INFORMATION START
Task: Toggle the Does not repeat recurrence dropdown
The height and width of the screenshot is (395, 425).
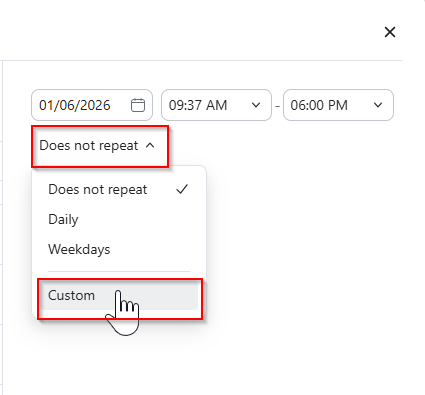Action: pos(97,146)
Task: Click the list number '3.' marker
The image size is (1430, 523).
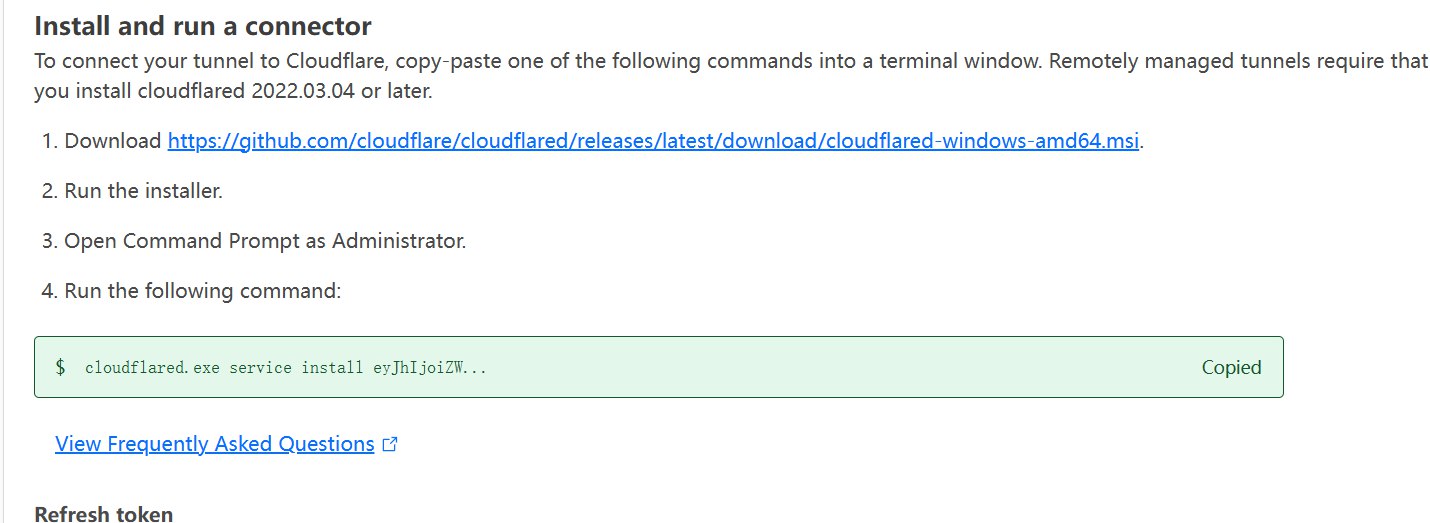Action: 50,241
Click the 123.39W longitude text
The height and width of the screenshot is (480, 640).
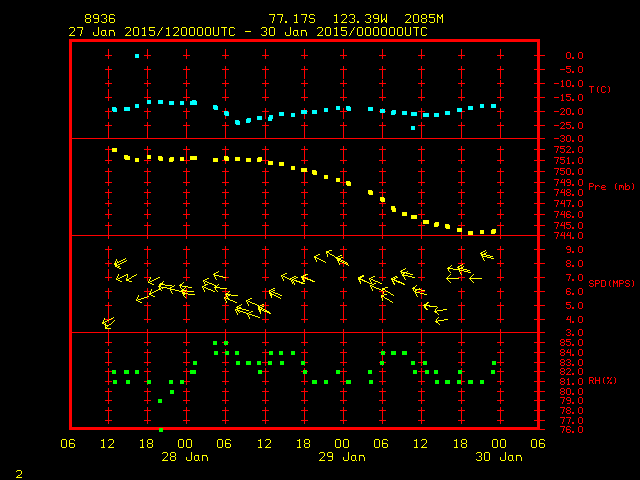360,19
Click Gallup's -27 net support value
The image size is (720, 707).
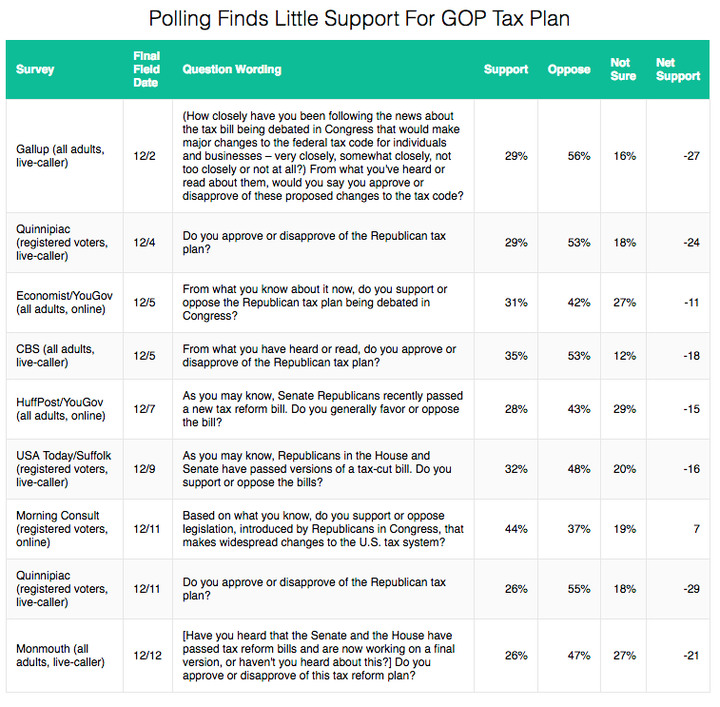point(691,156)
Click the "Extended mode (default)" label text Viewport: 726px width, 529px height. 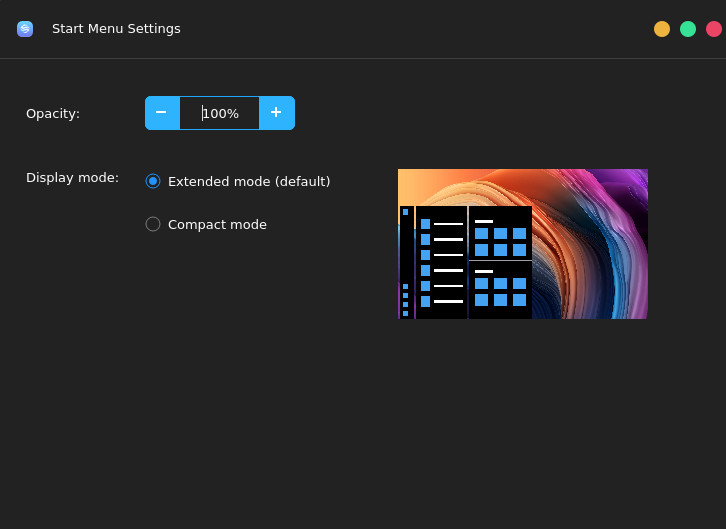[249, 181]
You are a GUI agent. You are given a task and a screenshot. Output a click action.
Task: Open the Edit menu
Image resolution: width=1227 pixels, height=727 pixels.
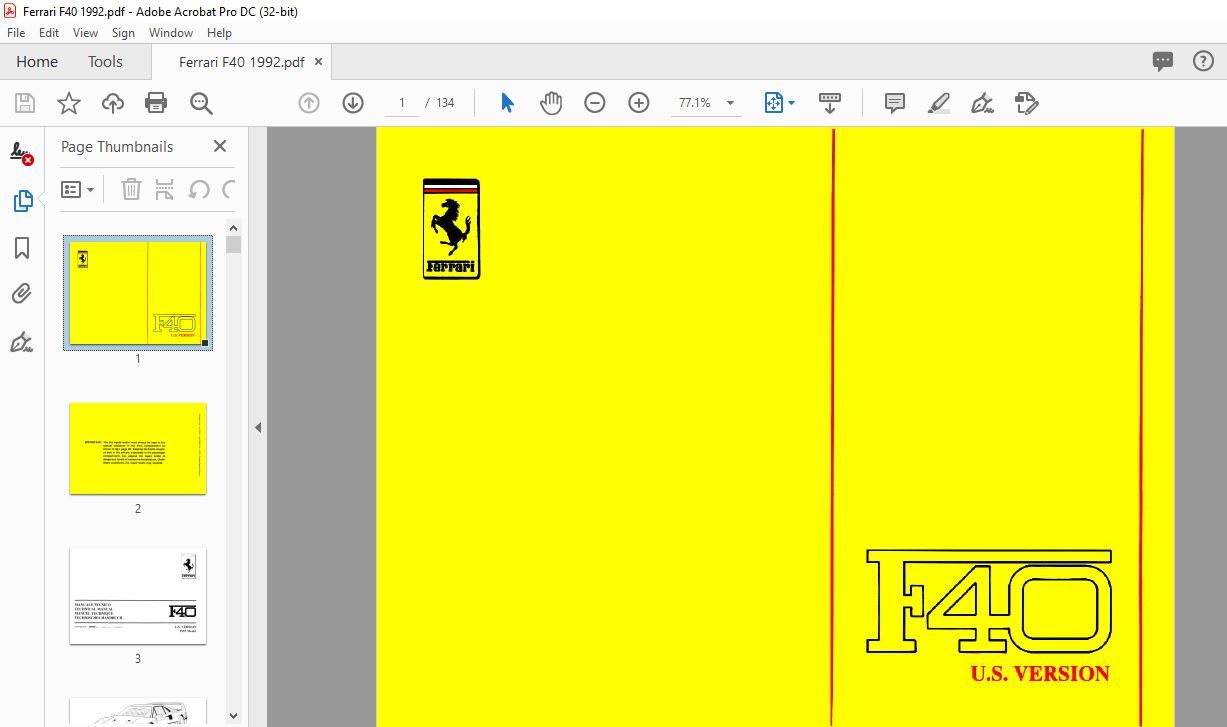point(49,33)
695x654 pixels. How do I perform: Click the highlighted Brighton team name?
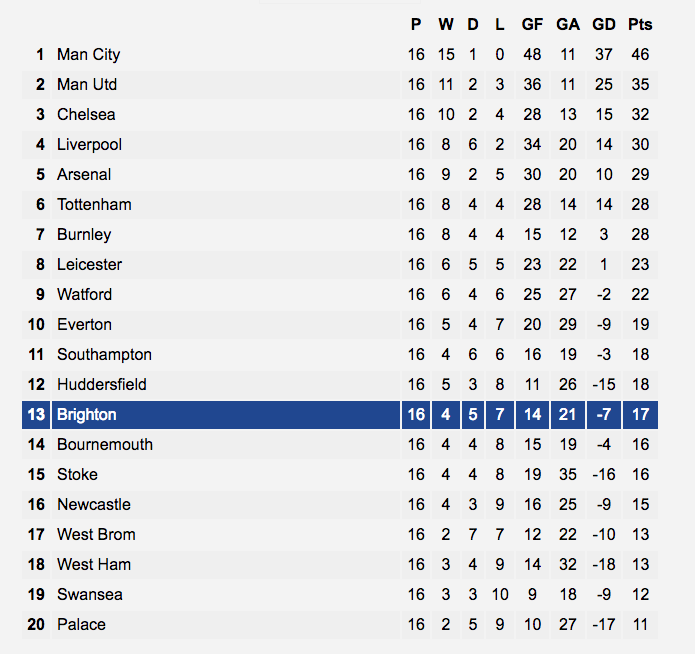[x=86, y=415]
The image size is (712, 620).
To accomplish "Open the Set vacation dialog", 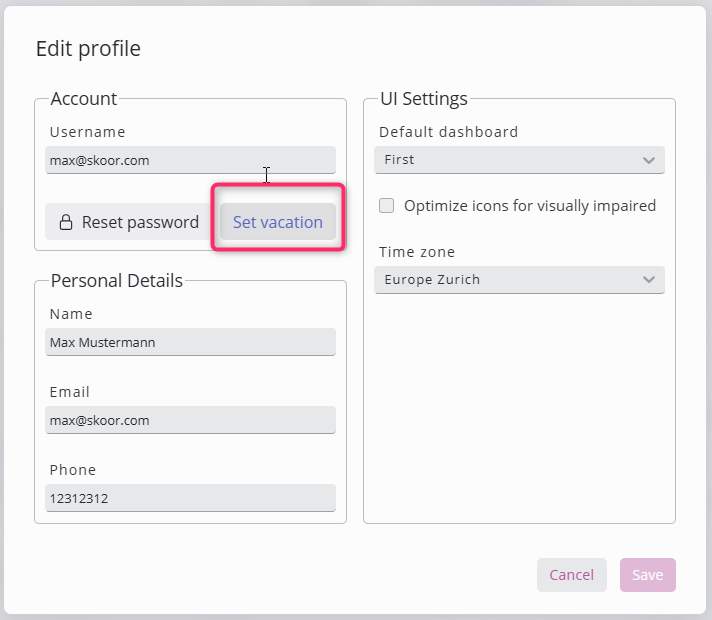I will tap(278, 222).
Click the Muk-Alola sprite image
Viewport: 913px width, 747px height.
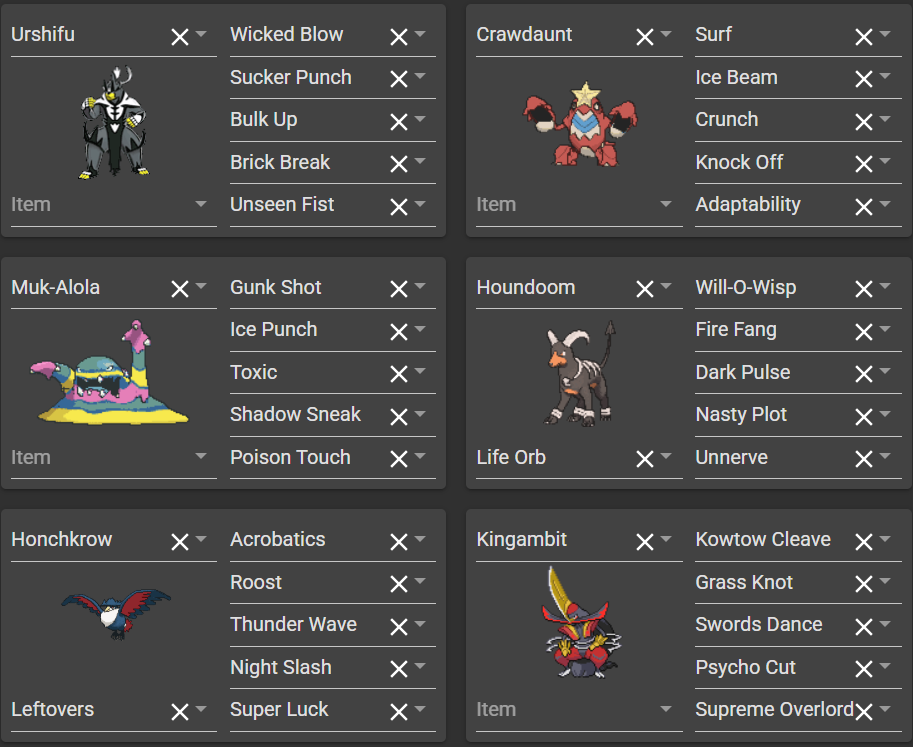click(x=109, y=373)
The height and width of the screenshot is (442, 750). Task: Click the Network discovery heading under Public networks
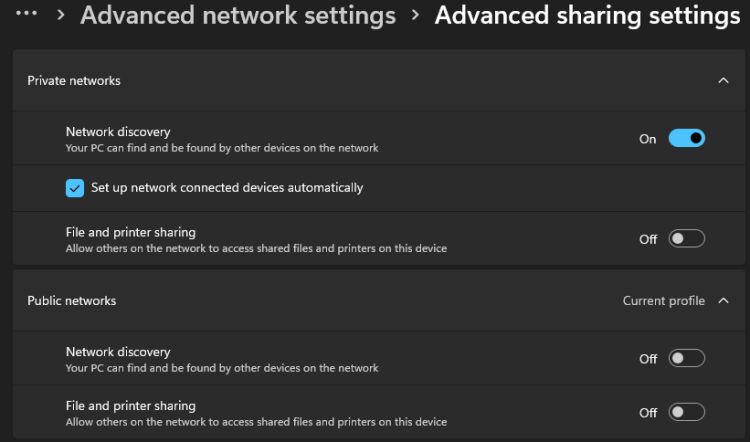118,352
INFORMATION END
EXERCISE ▸
Leave the pictures aside and transcribe only the lines from the one holding "Viewport: 913px width, 747px height." through the final line of the records above.

SOLUTION TO THIS TASK ▸
Viewport: 913px width, 747px height.
click(x=109, y=373)
The height and width of the screenshot is (442, 750). Task: Click the Network discovery heading under Public networks
118,352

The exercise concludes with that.